EXTRAIT À LIRE:

##########

Cormoran et le dernier vol de Maurice

L’histoire de l’avion légendaire « Cormoran » et de Maurice Itasse qui a disparu le 20 Juillet 1948 avec l’avion, lors du premier essai en vol.

Je m’appelle Maurice Itasse. Je suis né à Liesse, dans l’Aisne, le 25 Mai 1909 d’un père jardinier et d’une mère au foyer. J’ai eu un frère et une sœur. Je me suis marié à Louise Bourlard et nous avons eu une fille Christiane.

 

J’ai participé au 3ème Tour de France aérien du 21 au 30 Juillet 1933, en tant que mécanicien et mon ami surnommé « La Volaille » en tant que pilote à bord de la « Cage à poule ». Sur 72 avions engagés 59 étaient au départ d’Orly. Première étape Orly – Dijon, deuxième étape Dijon – Cannes puis Saint-Etienne, Montélimar, Avignon, Marseille, Nîmes, Perpignan, Biarritz, La Boule, Deauville, Bruxelles et retour à Buc à côté de Toussus-le-Noble. Nous avons fait partie des 50 appareils qui ont terminé ce tour. Pour cette épreuve je me suis fait confectionner un manteau de cuir afin de me protéger, car les deux postes de pilotages étaient à l’air libre. Ce manteau est conservé jusqu’à ce jour par mon neveu Gérard.

##########

DONNÉES:
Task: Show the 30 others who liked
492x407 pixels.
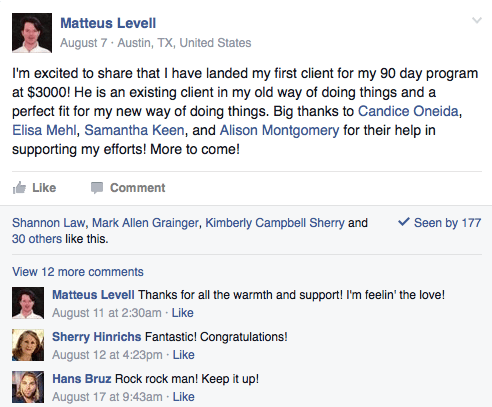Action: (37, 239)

##########

TRAVAIL DEMANDÉ:
a: Recopiez le passage du récit sur Maurice Itasse, de « L’histoire de l’avion » à « une fille Christiane. ».
b: D'après le récit sur Maurice Itasse, quel rôle tenait-il lors du 3e Tour de France aérien ?
c: Poursuivez le récit sur Maurice Itasse à partir de sa dernière phrase.
Le matériel fourni n'intervient pas dans ce travail.

RÉPONSES:
a:
L’histoire de l’avion légendaire « Cormoran » et de Maurice Itasse qui a disparu le 20 Juillet 1948 avec l’avion, lors du premier essai en vol.

Je m’appelle Maurice Itasse. Je suis né à Liesse, dans l’Aisne, le 25 Mai 1909 d’un père jardinier et d’une mère au foyer. J’ai eu un frère et une sœur. Je me suis marié à Louise Bourlard et nous avons eu une fille Christiane.

b: Il y participait en tant que mécanicien.

c:
Cormoran - old black and white photo with his team

Entre le moment où le fuselage du prototype NC.211 001 « Cormoran » fut présenté au 17ème salon aéronautique et celui du premier essai en vol, plus de 18 mois vont s’écouler. Notamment en raison d’un problème sur les jambes de l’atterrissage principales. Son fuselage, sorte de gigantesque wagon rustique, long de 30,50 m et sans prétention aérodynamique, supportait une aile de 44 mètres d’envergure. Le Cormoran disposait de quatre moteurs S.N.E.C.M.A. 14 R de 1200 chevaux, accolé sur la voilure mi-haute. Son poids à vide était de 21 tonnes et il était prévu de décoller à 41 tonnes. Le fuselage plus long de 20 m que celui du « Noratlas » et de section rectangulaire, avait fait grosse impression.

 

L’avion est monté dans les usines S.N.E.C.M.A. à Toussus-le-Noble par les personnels du hangar Farman, dénommé le Mérantais par les anciens. Sous la direction de Monsieur Lucien Coupet il est peint en bleu pale avec une bande plus sombre partant du nez pour s’effacer derrière les ailes. Et il est décoré à l’avant d’une tête de cormoran.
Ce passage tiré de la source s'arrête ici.